G-quadruplex motifs (SP-PGQ1–3) were cloned by overlap extension PCR based cloning using overlapping forward and reverse primer in the N- terminus of mTFP(monomeric teal fluorescent protein) protein in the pCAG-mTFP plasmid [a gift from Dr. Debasis Nayak, IIT Indore] (Supplementary Table S10). PCR was performed by using Q5 polymerase enzyme in 25 µl reaction. The thermo-cyclic conditions were as follows: initial denaturation at 95 °C for 5 mins, annealing at 88.5 °C for 45 sec, and extension at 72 °C for 10 min. The extension and annealing were repeated for 30X cycles, and lastly, the samples were kept at 4 °C. The amplified products were treated with DpnI restriction enzyme (procured from NEB). DpnI specifically cleaves the host plasmid (methylated) but does not affect the non-methylated PCR products. These DpnI digested products were then transformed in DH5α strains of E. coli. A colony was picked from each plate and amplified in the DH5α culture media by growing overnight. Finally, the plasmids were isolated by using Midi-prep plasmid isolation kit (procured from Hi-media).

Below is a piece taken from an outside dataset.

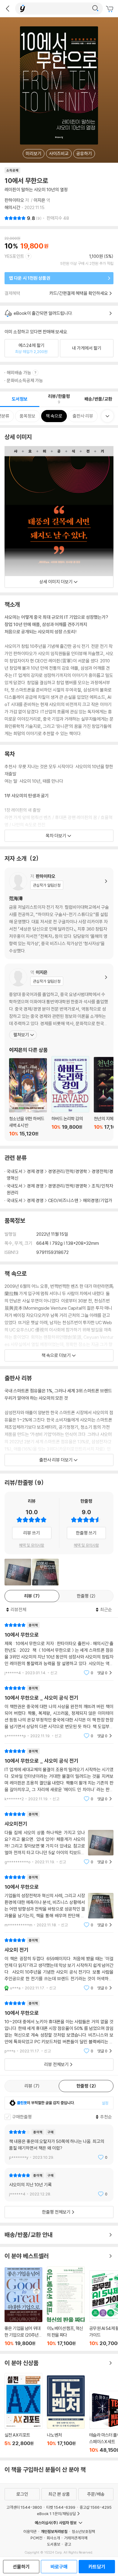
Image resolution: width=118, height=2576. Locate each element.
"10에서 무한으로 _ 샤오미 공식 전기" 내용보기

HEK Cell Culture and plasmid transfection

Human embryonic kidney (HEK 293 procured from NCCS Pune, India) cells were maintained DMEM media containing 10% heat-denatured fetal bovine serum (FBS) as a supplement at 37 °C and 5% CO2 in a humidified incubator. Cells were grown and seeded in 6 well culture plates. At 60–75% cell confluency, cells were transfected with native pCAG-mTFP and the engineered plasmids by using Lipofectamine 3000 (procured from Invitrogen) as per the manufacturer’s protocol. The transfected cells were grown overnight and treated with TMPyP4 and TMPyP2 for 24 hours each. Expression of monomeric TFP (mTFP) was observed under fluorescence microscopy. The transfection and TFP expression analysis was performed in triplicate in order to avoid any false positive results or hand issues.